You can have nice things, or you can have a Jack Russell Terrier. Pick the Jack.
Fun loving, curious, relentless, each one an alpha dog, intelligent, mischievous, not an ounce of back-up in them, cuddly, loving, all true about the Jack Russell breed.
Quick History:
Parson John Russell bred a terrier for hunting that was tough and brave enough to chase foxes from their lairs, by pure harassment. As an owner and breeder, this temperament hasn’t changed. They will shoot down a groundhog hole without hesitation and evict it in seconds.
Jack’s environment
As an owner and breeder, children under ten should not have a Jack Russell in the house. Jacks play rough, especially puppies who have not learned biting control. Children don’t always know enough to lead with a chew toy, Jack puppies know that the world is their chew toy.

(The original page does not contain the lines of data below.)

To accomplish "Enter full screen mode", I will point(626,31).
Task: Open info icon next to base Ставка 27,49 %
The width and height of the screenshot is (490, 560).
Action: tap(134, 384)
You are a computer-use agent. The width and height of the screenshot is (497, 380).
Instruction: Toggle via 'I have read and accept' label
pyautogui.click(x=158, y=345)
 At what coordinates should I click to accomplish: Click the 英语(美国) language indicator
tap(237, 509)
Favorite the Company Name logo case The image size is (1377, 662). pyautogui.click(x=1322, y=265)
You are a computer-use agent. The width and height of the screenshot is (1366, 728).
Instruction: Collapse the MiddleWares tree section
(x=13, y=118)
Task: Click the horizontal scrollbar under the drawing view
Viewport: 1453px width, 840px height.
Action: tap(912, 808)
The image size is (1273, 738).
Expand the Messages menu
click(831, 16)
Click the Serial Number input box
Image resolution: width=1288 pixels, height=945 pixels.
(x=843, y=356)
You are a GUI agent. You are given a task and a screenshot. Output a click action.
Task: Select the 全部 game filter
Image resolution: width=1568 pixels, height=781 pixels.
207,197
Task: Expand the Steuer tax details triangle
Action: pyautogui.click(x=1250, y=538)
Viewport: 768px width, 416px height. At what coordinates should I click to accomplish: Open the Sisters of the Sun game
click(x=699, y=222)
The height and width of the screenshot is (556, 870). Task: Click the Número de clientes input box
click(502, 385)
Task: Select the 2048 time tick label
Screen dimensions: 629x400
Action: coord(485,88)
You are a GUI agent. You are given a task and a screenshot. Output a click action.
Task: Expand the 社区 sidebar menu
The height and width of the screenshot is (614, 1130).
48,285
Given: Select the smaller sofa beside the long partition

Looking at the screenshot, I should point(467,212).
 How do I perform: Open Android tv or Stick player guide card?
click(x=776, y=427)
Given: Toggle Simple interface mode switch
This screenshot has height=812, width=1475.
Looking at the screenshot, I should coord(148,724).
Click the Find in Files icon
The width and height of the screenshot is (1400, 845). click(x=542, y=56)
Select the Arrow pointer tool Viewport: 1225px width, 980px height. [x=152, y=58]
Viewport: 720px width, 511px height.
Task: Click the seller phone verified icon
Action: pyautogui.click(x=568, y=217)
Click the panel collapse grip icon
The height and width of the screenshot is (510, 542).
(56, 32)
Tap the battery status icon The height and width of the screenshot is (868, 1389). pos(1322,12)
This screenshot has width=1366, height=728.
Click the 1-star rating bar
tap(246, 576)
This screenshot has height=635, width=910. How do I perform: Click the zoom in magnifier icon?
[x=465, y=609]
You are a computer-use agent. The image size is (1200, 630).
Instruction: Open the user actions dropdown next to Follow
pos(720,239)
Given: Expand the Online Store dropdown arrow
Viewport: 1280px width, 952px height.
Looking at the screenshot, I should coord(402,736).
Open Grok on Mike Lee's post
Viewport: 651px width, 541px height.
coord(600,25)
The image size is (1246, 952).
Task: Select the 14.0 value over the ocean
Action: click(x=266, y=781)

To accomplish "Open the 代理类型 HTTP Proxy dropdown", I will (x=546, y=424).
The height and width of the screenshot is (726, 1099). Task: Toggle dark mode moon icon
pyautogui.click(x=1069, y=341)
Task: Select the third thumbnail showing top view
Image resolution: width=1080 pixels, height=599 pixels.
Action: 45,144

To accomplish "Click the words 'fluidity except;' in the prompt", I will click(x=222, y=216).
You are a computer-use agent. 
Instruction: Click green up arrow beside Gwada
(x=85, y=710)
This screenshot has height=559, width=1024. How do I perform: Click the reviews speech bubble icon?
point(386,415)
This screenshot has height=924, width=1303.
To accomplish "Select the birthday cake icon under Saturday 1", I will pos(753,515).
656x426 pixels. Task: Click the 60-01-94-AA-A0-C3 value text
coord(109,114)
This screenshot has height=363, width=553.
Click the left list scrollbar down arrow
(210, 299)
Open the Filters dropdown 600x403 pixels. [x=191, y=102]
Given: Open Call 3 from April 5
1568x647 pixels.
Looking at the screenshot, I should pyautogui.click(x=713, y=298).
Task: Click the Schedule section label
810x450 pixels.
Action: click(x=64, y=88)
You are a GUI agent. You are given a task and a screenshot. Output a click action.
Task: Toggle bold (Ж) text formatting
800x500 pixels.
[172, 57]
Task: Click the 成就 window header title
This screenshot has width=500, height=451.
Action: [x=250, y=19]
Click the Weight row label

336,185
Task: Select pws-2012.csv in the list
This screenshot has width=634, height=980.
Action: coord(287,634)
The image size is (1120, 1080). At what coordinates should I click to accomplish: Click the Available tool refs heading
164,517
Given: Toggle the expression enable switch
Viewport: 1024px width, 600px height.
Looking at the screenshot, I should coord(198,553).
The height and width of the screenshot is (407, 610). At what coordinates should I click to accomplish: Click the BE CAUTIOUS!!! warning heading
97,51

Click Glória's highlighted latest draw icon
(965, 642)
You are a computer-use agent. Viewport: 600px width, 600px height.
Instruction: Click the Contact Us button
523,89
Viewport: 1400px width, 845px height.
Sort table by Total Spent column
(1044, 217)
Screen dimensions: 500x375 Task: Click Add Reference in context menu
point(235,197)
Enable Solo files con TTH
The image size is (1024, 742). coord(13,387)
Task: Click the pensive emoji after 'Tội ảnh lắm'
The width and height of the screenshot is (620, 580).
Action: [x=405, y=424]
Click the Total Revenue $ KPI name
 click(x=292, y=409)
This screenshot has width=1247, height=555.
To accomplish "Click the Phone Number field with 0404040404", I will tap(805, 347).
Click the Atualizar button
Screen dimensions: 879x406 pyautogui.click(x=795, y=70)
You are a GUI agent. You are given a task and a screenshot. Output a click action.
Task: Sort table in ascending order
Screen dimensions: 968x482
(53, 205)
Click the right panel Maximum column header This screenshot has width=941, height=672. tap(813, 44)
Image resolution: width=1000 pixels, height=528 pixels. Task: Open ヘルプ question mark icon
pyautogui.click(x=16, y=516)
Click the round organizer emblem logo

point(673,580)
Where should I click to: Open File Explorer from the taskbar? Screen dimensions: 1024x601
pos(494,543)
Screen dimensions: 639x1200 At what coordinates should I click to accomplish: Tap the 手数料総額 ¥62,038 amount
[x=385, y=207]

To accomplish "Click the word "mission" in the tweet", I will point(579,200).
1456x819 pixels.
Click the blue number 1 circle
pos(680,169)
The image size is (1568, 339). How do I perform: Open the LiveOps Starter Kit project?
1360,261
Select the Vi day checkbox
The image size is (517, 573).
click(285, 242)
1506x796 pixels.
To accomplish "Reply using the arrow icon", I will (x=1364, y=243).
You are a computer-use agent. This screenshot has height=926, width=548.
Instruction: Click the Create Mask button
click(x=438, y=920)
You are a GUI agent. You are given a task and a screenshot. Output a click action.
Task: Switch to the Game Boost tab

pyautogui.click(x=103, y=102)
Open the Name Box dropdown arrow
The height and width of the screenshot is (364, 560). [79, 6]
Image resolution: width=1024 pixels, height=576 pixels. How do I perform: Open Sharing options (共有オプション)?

Jacks require exercise. They must run; ten miles a day is about right. Farms are great Jack environments. At a minimum, large, well secured back yards are okay as long as the owners walk or jog the dog a few miles twice a day.
Well secured means the Jack has twenty four hours a day to come up with an escape plan, and fails every day. They will find unbelievably complicated and impossible ways. They are more tenacious than you are vigilant. Watch them every day to see what they are working on, and prevent them from finishing their plan. One Jack tunneled under a footing inside the crawl space and escaped out front. They are smart and tenacious, do not underestimate them.
Jack’s training
They are smart enough to train well, but their attention span is short, fifteen seconds short.
House training involves taking them to an outdoor spot after they eat. For a puppy, fifteen minutes after eating should do the trick. Praise them with rubbing and patting when they accomplish their, and your, goal. If you catch them messing in the house, a sharp no! – yelp like mama dog would – followed by taking them to their spot sends the right message. Violence and nose rubbing do not work, don’t do it. Of course, puppies do not have the bladder control of an adult, so make sure the outdoor spot is accessible to the pup.
They are natural clowns, so teach tricks in a series. It is vital to teach them to come to you on command. If they do escape, you need to get them under control fast or they will run miles. Curiosity fuels their run. So teach come, stop, sit, stay, roll over, lay down, speak, don’t speak, jump, and whatever else comes to mind as a series. The fifteen second attention span serves well for multi-tasking Jacks.
The dog is intelligent enough to separate those tasks later with proper voice commands.
Jacks are great pets and companions, but they require time. Two teens or a retired couple make an excellent Jack home.